**Activity**:
Match the string "Reset" against each line below, and copy every line that matches.

**Task material**:
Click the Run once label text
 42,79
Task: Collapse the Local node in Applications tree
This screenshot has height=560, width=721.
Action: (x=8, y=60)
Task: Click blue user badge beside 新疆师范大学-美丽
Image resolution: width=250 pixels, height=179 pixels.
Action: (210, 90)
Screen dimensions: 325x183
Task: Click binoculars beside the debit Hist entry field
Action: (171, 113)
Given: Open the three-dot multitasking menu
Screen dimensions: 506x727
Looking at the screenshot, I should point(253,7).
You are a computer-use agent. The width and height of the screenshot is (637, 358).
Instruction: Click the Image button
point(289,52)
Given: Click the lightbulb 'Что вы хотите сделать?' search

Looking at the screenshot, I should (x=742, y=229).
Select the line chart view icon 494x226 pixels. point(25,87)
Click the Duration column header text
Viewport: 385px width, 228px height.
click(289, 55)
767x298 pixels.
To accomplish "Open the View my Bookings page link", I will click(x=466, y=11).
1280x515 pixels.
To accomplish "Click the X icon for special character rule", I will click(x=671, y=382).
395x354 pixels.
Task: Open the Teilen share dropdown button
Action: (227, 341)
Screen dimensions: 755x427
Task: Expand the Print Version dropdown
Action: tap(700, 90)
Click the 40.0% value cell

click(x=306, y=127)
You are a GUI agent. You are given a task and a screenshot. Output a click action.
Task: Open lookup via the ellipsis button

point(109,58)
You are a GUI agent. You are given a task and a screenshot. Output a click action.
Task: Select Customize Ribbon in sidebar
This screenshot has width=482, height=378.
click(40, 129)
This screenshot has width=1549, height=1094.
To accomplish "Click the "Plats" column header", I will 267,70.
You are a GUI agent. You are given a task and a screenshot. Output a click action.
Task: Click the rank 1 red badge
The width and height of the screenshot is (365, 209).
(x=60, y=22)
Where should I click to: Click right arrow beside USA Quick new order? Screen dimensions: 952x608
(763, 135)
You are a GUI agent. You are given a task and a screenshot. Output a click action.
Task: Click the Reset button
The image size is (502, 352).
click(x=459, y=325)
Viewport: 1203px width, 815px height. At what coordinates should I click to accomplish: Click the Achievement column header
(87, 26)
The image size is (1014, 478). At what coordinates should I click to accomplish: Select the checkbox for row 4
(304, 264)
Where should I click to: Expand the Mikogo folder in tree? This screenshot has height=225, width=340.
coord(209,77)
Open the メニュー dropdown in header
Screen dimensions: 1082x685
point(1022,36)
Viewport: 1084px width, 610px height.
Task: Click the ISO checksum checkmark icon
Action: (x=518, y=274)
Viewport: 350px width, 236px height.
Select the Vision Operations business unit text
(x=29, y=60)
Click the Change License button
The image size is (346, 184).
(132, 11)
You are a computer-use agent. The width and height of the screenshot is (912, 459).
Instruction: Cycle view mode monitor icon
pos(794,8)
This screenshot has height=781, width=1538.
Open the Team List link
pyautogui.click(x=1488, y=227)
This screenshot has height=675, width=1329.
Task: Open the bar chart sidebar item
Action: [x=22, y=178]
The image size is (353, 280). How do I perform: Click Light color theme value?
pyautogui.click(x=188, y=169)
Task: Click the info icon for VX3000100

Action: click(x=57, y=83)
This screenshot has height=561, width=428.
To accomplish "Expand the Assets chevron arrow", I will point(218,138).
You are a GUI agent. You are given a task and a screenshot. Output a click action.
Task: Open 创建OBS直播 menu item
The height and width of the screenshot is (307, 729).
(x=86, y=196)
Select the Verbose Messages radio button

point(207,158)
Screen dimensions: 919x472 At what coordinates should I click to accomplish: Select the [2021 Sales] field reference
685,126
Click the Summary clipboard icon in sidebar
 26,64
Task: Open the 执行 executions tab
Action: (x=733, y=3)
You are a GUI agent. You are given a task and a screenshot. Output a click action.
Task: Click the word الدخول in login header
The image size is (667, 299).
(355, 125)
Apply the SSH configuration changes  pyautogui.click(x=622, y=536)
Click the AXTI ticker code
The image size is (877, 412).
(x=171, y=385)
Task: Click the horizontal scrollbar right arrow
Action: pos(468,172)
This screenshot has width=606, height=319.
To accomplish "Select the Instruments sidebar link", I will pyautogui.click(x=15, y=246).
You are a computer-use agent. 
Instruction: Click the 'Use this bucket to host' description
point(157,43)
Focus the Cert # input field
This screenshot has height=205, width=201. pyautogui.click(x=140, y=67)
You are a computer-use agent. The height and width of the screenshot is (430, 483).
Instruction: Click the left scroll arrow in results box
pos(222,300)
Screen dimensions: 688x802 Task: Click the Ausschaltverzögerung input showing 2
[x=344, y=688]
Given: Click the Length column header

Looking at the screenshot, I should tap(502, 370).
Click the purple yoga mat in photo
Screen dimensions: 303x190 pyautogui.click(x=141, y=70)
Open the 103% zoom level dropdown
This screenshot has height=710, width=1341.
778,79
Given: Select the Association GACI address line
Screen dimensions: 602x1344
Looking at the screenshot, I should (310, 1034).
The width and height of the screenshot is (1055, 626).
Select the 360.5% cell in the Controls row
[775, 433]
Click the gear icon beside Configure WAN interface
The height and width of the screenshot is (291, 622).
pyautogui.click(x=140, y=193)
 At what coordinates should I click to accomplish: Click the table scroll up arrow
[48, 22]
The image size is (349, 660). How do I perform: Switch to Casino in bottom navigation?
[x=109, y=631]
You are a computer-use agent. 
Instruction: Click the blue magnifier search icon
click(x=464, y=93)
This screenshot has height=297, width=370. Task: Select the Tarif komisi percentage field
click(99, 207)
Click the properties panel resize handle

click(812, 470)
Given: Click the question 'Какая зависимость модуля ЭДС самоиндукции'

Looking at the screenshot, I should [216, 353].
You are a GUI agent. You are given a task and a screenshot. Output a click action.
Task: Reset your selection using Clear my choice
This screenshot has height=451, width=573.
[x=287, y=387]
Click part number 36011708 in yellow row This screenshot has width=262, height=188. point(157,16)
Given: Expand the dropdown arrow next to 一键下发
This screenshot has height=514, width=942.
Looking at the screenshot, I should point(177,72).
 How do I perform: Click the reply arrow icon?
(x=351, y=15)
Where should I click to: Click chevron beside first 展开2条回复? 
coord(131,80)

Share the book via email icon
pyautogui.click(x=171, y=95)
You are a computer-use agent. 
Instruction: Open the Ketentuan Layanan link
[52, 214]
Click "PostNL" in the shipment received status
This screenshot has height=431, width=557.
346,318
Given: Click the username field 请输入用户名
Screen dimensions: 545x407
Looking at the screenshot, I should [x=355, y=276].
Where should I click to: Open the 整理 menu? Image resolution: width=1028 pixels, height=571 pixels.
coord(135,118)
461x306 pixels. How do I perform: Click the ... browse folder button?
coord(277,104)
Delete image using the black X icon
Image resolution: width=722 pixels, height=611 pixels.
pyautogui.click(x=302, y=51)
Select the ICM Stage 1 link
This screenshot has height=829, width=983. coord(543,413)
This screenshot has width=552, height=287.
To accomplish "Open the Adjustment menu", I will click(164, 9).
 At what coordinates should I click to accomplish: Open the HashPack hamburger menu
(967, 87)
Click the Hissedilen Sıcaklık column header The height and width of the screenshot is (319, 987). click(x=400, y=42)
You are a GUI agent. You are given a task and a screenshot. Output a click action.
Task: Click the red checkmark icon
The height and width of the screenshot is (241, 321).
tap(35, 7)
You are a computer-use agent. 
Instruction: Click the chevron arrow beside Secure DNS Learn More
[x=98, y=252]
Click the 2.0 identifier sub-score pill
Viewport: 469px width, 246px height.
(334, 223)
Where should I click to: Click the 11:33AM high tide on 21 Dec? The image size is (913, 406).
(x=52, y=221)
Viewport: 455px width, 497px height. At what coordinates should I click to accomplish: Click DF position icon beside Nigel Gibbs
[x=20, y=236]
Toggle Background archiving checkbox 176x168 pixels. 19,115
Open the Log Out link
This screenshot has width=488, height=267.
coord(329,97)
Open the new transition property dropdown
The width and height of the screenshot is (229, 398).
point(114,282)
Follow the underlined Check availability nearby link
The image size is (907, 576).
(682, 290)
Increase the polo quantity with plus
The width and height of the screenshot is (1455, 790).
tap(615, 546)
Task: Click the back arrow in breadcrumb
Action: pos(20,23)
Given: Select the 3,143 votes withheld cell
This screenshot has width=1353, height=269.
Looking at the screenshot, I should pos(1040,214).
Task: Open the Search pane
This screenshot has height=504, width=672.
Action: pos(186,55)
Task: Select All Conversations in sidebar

**Answer for the task**:
Task: Click the Reset button
Task: Reset your selection using Clear my choice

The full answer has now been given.